Notice that the class balance in the dataset is heavily skewed toward the "not toxic" label:

In [None]:
labels = np.array([i['label'] for i in train_dataset])
print('Percentage of "not toxic" labels in training data = {}'.format(sum(labels == 0)/len(labels)))
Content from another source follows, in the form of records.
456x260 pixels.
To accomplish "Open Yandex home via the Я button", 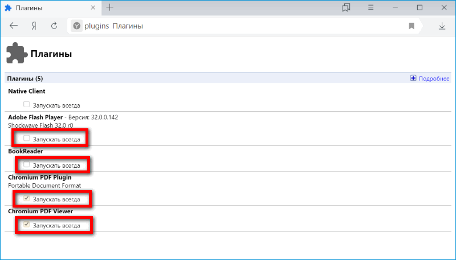I will click(34, 26).
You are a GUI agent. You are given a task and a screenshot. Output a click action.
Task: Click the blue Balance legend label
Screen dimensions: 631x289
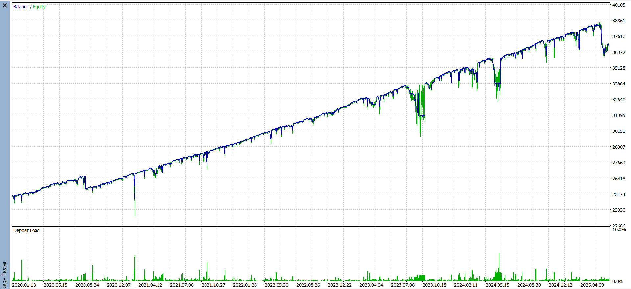click(x=21, y=7)
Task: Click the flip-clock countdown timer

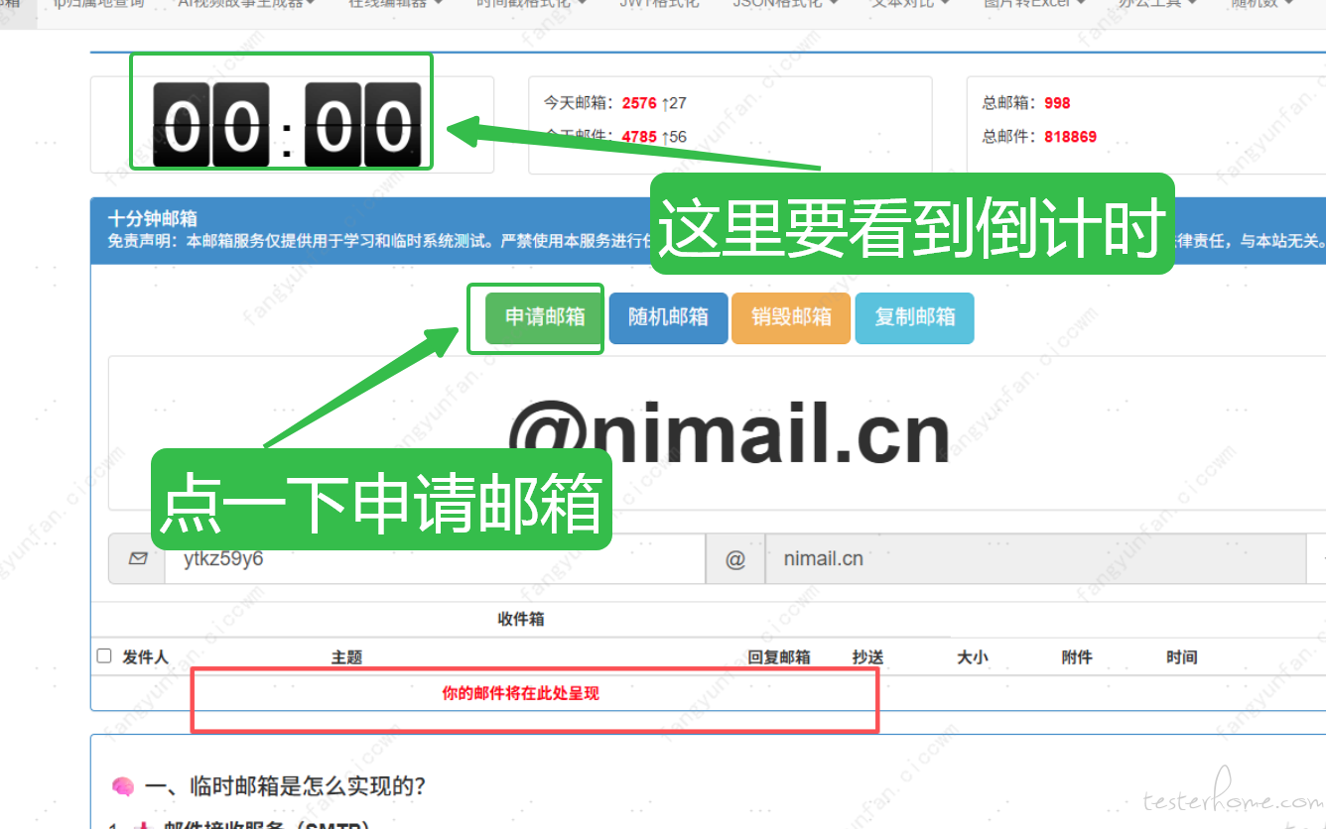Action: (x=286, y=125)
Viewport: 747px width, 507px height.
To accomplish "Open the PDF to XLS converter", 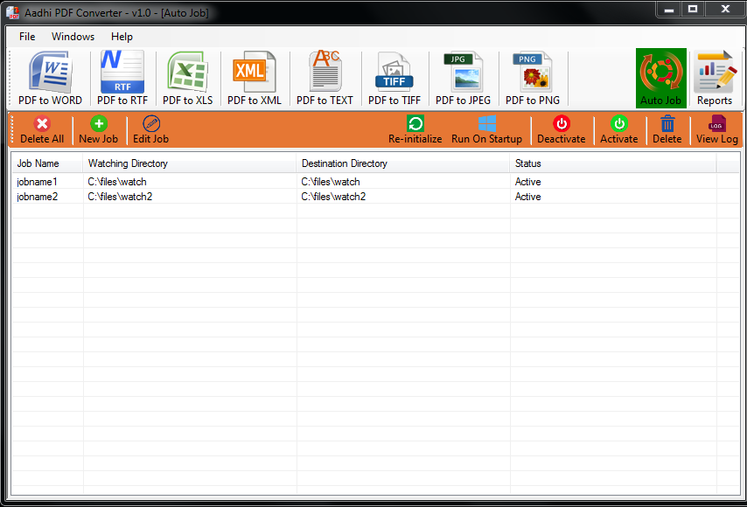I will click(187, 77).
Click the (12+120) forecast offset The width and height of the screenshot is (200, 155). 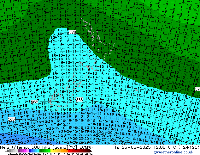[x=188, y=147]
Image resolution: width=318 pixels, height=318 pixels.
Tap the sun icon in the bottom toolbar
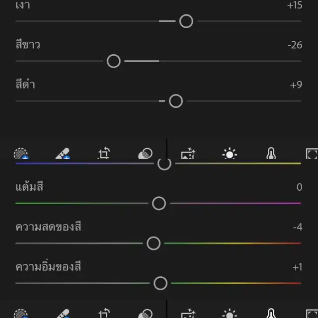click(x=230, y=314)
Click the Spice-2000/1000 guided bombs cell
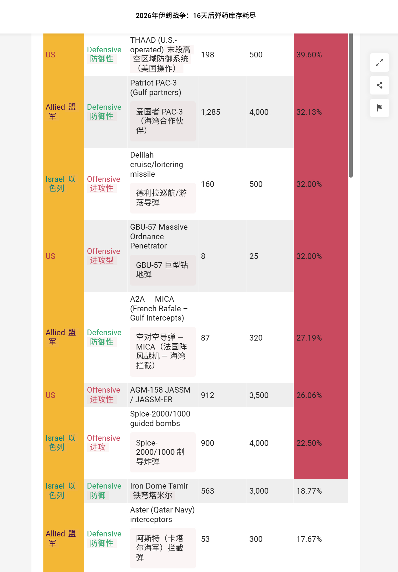This screenshot has height=572, width=398. coord(163,443)
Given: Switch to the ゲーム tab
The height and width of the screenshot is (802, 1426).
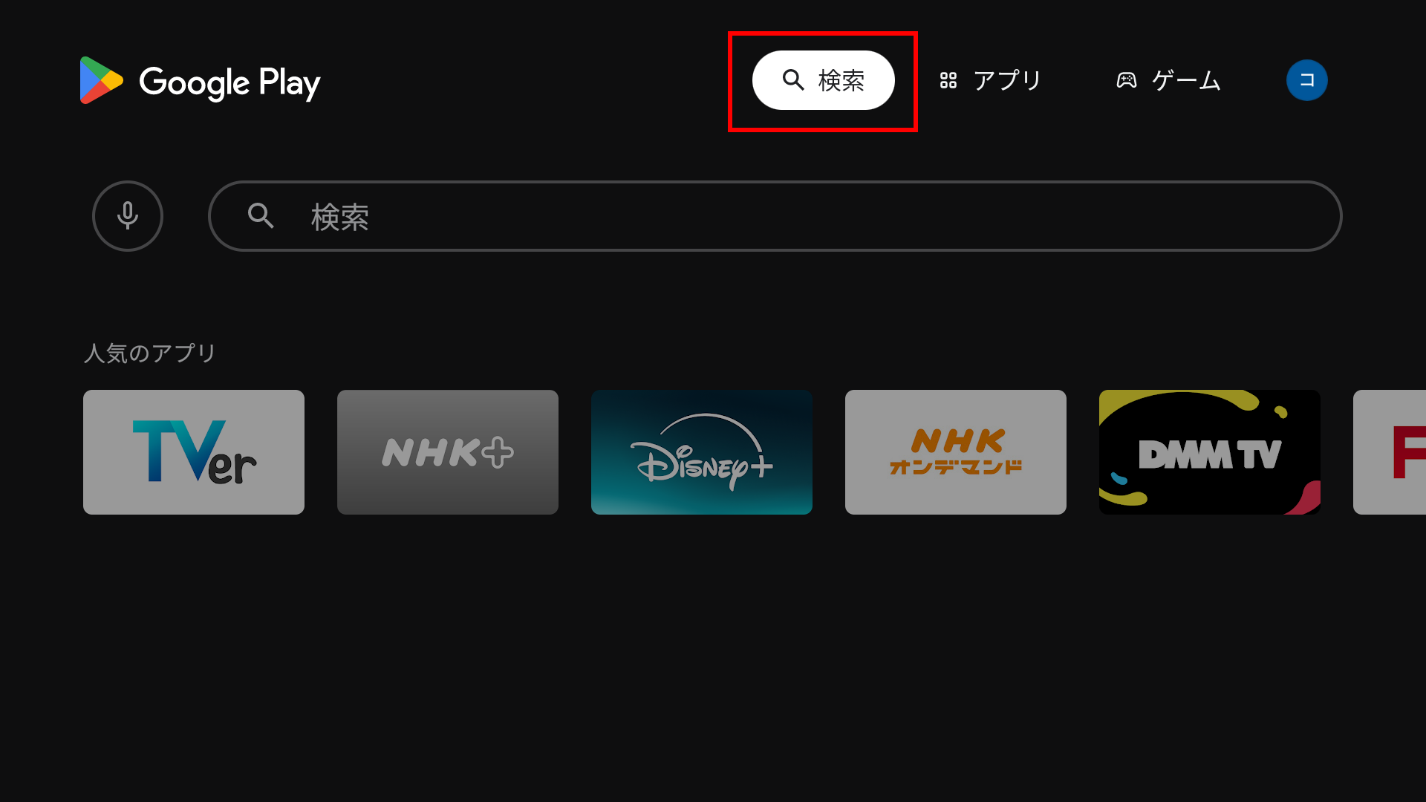Looking at the screenshot, I should (1169, 80).
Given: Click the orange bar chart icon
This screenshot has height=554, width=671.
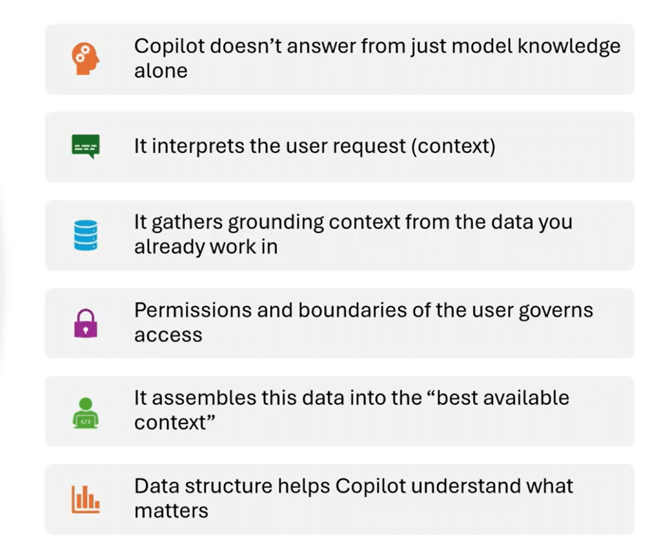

This is why in the training loop below we're measuring the [ROC AUC](https://en.wikipedia.org/wiki/Receiver_operating_characteristic), in addition to just the accuracy.

Now let's train!

In [None]:
n_epochs = 30
n_batch = 128

for e in range(n_epochs):
    cumulative_loss = 0
    for i in range(0, math.ceil(len(train_dataset)/n_batch)):
        data = train_dataset[n_batch*i:n_batch*(i+1)]
        graph, label = batchify_graphs(data)
        with autograd.record():
            output = model(graph)
            loss = softmax_cross_entropy(output, label)
        loss.backward()
        trainer.step(len(data))
        cumulative_loss += nd.sum(loss).asscalar()
    
    valid_accuracy = evaluate_accuracy(valid_dataset, model, n_batch)
    train_accuracy = evaluate_accuracy(train_dataset, model, n_batch)
    valid_roc = evaluate_roc_score(valid_dataset, model, n_batch)
    train_roc = evaluate_roc_score(train_dataset, model, n_batch)
    print('Epoch {}. Loss: {}, \n\tTrain_acc {}, Valid_acc {}\n\tTrain_roc_auc {}, Valid_roc_auc {}'.format(
            e, cumulative_loss/len(train_dataset), train_accuracy, valid_accuracy, train_roc, valid_roc))
    
print('Test Accuracy: {}'.format(evaluate_accuracy(test_dataset, model, n_batch)))

Alright!  Unsurprisingly, given the class imbalance, our accuracy didn't improve much; but our ROC score got much better, in line with the current state of the art on this dataset: see the physiology section [here](http://moleculenet.ai/latest-results).

Now go forth and invent your own types of MPNNs!